The race was first held in 1923. A total of 252,500 spectators attended in 2019, but there were none this year when the race started three months late because of the novel coronavirus (COVID-19) pandemic.

“We miss the fans,” New Zealander Hartley said. “I look forward to seeing all the fans again.”

In other divisions:

United Autosports won the LMP2 division with the entry of Filipe Albuquerque, Paul Di Resta and Phil Hanson.

–In LMGTE Pro, the victory was claimed by Aston Martin Vantage AMR of Maxime Martin, Alex Lynn and Harry Tincknell (who drives for Mazda in the DPi division of IMSA).

–TF Sport won the LMGTE Am class.

The Toyota No. 7 took pole after former F1 driver Kamui Kobayashi narrowly edged out the Rebellion No. 1 team in qualifying.

In damp and humid conditions Mike Conway got away cleanly from the start, while Senna held off Buemi.

After nearly seven hours, Toyota’s No. 8 fell back after a 10-minute stop in the stands to fix a brake-cooling problem on Kazuki Nakajima’s car.
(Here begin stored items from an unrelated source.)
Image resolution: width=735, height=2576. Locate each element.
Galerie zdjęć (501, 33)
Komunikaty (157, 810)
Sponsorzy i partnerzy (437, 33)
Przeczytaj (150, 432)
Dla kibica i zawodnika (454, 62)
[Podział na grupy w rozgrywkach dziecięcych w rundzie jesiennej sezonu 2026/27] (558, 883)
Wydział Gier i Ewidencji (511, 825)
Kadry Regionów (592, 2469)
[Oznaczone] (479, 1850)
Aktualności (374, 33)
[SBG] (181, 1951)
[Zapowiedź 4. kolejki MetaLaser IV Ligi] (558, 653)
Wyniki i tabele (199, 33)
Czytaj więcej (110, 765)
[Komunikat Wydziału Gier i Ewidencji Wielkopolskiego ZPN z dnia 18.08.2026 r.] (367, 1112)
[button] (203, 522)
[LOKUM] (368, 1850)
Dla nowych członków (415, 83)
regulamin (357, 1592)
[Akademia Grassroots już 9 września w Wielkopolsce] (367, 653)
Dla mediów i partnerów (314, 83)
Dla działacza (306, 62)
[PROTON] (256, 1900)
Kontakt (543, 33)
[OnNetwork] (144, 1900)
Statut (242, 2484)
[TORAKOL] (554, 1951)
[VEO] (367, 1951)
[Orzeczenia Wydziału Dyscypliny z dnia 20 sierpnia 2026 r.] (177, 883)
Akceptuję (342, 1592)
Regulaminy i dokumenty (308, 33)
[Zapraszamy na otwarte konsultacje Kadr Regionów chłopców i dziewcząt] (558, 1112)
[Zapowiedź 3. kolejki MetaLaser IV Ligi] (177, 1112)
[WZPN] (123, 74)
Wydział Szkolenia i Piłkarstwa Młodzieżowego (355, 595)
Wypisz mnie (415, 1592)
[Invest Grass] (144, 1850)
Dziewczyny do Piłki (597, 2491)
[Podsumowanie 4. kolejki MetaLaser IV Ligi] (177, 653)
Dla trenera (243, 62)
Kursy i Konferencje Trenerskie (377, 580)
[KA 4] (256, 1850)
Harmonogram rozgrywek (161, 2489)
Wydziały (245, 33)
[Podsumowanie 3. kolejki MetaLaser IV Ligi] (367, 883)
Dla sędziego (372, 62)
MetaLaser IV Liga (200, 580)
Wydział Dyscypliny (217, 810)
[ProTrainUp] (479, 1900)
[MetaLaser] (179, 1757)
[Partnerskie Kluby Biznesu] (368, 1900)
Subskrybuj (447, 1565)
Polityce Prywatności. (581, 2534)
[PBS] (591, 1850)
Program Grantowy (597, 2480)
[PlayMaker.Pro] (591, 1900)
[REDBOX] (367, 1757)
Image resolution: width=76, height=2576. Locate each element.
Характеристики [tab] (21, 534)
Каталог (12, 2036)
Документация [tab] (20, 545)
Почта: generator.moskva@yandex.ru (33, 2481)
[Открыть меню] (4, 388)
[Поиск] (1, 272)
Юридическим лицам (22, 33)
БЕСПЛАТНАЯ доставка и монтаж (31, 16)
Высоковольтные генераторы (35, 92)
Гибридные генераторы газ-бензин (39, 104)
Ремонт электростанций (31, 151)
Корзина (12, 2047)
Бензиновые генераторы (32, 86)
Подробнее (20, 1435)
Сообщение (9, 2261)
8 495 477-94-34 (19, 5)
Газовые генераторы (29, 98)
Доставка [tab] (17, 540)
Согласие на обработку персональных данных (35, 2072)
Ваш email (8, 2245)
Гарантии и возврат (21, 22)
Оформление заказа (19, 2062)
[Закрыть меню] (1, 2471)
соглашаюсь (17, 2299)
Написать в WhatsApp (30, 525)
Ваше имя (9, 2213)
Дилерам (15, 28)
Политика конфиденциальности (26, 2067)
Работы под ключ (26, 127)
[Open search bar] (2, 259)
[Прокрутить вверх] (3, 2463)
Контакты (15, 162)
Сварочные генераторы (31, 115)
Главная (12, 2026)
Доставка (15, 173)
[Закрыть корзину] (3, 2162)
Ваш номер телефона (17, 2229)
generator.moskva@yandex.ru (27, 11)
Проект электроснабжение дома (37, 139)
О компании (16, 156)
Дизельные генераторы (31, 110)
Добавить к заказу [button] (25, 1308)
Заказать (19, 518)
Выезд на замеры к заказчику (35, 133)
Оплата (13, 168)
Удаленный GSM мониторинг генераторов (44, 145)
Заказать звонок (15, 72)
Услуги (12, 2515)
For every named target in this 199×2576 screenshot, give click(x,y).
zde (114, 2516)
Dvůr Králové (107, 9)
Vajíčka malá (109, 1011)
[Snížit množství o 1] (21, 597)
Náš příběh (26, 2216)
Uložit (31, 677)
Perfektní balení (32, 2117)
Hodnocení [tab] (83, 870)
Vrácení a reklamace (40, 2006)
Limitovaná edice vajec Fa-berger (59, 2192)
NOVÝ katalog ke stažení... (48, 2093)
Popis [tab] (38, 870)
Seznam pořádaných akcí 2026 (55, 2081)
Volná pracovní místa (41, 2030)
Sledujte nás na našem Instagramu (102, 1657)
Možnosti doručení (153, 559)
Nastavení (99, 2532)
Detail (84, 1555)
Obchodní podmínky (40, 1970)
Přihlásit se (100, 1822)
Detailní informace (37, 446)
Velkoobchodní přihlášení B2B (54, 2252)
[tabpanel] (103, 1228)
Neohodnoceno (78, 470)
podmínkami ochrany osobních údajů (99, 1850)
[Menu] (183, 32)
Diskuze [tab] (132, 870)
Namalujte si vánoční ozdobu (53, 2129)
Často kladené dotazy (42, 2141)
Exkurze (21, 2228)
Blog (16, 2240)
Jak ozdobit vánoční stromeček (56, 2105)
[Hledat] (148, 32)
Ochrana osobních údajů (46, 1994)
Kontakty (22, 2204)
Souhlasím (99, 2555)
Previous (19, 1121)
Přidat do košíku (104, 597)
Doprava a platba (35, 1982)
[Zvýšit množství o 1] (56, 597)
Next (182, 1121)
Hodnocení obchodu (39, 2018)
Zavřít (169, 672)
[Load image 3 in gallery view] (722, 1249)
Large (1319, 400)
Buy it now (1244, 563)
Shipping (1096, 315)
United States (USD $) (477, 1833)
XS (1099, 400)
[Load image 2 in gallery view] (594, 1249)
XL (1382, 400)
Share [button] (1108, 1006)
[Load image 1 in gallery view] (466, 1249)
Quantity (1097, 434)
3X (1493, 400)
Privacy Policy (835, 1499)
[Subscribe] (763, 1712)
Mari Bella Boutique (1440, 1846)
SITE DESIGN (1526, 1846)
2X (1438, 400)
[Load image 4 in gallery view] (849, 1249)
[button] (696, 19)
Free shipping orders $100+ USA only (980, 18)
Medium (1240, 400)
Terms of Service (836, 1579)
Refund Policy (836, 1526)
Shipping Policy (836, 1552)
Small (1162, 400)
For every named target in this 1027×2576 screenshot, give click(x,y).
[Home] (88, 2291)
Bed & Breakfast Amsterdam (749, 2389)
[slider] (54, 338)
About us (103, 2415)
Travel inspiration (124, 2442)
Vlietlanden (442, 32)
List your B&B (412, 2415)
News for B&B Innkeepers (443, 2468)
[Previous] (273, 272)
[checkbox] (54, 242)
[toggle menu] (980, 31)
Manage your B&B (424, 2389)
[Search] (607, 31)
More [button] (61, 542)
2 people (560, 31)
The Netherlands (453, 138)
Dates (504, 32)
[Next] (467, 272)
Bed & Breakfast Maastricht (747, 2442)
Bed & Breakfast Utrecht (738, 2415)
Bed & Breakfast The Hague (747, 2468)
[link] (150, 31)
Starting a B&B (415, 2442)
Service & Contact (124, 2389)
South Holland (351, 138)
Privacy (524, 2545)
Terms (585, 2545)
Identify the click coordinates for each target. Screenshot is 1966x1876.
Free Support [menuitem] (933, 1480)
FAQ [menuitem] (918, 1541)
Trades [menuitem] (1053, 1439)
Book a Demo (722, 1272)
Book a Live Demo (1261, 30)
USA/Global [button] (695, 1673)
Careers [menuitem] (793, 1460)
Rebellion’s No. 1, driven by Frenchman Norman Nato, took advantage to move into second place behind Toyota’s No. 7.

Then came the decisive moment at 2:40 a.m. as the No. 7 – also featuring Argentine Jose Maria Lopez – encountered a turbo problem. When the car came back out it was back in fourth.

“We had a few problems early in the race,” Nakajima said. “Later they had a bigger issue than us.”

Rebellion’s No. 1 encountered a problem on the hood at around 9 a.m. and the change took six minutes, allowing the Rebellion No. 3 (Nathanael Berthon-Louis Deletraz-Romain Dumas) to close the gap.

It was becoming a tight battle between the two Rebellion cars behind Toyota’s No. 8.

At 12 p.m. Rebellion No. 3 with Dumas behind the wheel was only one second ahead of No. 1 driven by Menezes. Then both cars came in for a driver change with Deletraz swapping for Dumas on a lengthy stop, and Nato for Menezes as Rebellion No. 1 suddenly moved ahead of its team rival.

Dumas, a winner in 2016 with Porsche, appeared unhappy at the strategy decision to bring his car in first and the length of the stop. There were tense explanations in the team garage.

Colombian Tatiana Calderon, an F1 test driver with Alfa Romeo, was in the Richard Mille Racing Team in the LMP2 category. She was joined by German Sophia Florsch – an F3 driver – and Dutchwoman Beitske Visser. They placed ninth out of 24 in their category.